Search the records below for the word "computer" and show every line where it occurs.

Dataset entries
────────────────────────────────────────

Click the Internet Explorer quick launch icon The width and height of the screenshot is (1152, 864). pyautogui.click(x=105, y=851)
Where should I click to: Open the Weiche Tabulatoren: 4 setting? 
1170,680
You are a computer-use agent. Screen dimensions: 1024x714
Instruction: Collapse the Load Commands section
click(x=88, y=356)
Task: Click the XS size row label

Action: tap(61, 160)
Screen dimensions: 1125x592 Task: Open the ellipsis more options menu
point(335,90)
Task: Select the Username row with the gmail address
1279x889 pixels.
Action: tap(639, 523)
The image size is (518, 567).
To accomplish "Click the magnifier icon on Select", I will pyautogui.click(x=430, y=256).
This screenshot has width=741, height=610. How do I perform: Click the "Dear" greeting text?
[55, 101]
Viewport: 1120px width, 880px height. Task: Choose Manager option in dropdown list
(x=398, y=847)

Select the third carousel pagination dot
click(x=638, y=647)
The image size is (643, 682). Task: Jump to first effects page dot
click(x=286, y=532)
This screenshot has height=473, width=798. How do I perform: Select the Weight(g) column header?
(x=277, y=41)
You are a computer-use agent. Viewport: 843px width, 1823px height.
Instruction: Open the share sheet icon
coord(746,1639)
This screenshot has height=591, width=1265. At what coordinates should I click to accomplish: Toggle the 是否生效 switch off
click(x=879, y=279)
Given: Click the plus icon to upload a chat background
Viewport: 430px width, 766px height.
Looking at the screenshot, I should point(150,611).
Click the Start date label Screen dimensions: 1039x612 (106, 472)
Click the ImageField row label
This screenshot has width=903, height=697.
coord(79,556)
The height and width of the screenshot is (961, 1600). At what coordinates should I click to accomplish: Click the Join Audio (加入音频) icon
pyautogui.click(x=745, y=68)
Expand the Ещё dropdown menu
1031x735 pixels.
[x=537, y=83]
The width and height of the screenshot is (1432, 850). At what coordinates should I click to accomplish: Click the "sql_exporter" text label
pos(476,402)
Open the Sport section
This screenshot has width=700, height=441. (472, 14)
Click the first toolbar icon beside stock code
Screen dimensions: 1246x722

────────────────────────────────────────

■ Problem solution ■
You are a computer-use agent. Screen dimensions: 1024x714
You are a computer-use agent. Viewport: 843px width, 1823px height.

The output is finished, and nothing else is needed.